Four years later, Fattouh is days away from becoming the first woman to compete in weightlifting in the Olympic Games for the country of Lebanon.
“The whole thing was … was she going to make it or was she not?” Team Beaufort Coach Ray Jones said. “As it got closer and closer to the final selections, different ones in different weight classes came back positive for doping, and she kept moving up and up and up.”
Fattouh will compete in Group B of the Women’s 76-kilogram weight class. She’s set to compete at 1:50 p.m., Sunday, Aug. 1, at the Tokyo International Forum. The 13-hour time difference means she’ll lift at 12:50 a.m. Beaufort time.
“For her to make it was very surprising and very special,” Jones said. “The fact that she made history as the first woman to lift for Lebanon, that’s what it’s all about. It’s about her going there now … and enjoing the experience and knowing you’re an Olympian and you’re representing your country and enjoy it.”
Orignially from Florida, Fattouh would drive to Beaufort and stay with a teammate for a few weeks, going home every other weekend to see her family and husband, former weightlifter Ryan Paiva. In November, however, the couple purchased a house in Yemassee and call the Lowcountry home.
Now, with her career going in the right direction, Fattouh is enjoying spreading the love for weightlifting among the Lebonese.
“Just in the time I’ve been lifting for Lebanon, there’s already been lifters reach out,” she said. “I’ll have a teammate come in November for this next World Championship. It’s just kinda nice to bring it back because one of Lebanon’s Olympic medals was in weightlifting, it was just back in the 1970s. Hopefully, they’ll expand the sport and I’ll have a full team around me someday soon.”
After the Olympics, Fattouh will fly straight to Lebanon from Tokyo to see family. As for now, neither Jones nor Fattouh know where stands among her competition.
“Her training over the last couple of months has just been off the charts. Personal records and all kind of different complexes she does in training,” Jones said. “It’s going to be interesting to see. How she’ll place, we don’t even know who all is going to be able to get into Tokyo with all the tests you have to pass to get in there, so. When she gets there, the bottom line is break personal records.

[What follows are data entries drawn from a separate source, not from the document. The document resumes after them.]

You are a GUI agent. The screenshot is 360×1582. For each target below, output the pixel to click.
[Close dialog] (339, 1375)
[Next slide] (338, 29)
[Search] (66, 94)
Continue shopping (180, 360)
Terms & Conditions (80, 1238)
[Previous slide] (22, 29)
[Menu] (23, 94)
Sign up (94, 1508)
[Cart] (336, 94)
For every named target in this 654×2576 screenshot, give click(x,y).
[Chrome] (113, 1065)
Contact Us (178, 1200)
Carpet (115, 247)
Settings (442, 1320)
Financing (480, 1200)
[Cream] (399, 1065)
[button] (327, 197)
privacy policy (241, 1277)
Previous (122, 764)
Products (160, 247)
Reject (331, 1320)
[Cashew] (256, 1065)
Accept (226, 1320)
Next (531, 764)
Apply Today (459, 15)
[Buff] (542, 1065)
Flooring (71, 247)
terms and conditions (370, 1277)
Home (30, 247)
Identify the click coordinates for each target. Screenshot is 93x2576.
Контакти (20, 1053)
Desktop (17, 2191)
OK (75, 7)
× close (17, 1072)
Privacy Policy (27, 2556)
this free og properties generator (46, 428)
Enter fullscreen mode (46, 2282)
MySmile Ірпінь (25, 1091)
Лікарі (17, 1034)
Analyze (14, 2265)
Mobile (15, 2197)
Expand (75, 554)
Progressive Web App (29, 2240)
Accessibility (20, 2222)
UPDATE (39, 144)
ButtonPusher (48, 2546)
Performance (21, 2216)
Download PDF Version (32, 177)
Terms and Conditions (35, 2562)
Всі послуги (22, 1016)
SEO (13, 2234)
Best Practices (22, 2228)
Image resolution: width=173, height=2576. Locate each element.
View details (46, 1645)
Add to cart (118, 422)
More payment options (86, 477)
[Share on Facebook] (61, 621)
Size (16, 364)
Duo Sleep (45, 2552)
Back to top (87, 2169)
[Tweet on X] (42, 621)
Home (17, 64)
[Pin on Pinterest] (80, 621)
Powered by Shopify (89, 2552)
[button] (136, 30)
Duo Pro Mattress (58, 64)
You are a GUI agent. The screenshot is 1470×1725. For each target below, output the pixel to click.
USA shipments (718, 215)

“You control what you can do. Don’t worry about what anybody else does. I have no idea where she will place at, but breaking those records would be the goal.”
“I just want to have fun, so if I can make lifts and hopefully hit a personal record that day, then I would be more than happy,” Fattouh said. “Honestly, I’m taking it one day at a time. Being there will be amazing. Walking with my teammates will be amazing. Just because I’ve never been to the Olympics.”
Mike McCombs is the editor of The Island News and can be reached at TheIslandNews@gmail.com.
Top photo: Mahassen Hala Fattouh of Lebanon lifts earlier this month at The Foundry. Hala said the lack of spectators in Tokyo won’t matter to her. Fattouh stays focused on her lift and said, “I can’t see them anyway.” Photo by Bob Sofaly.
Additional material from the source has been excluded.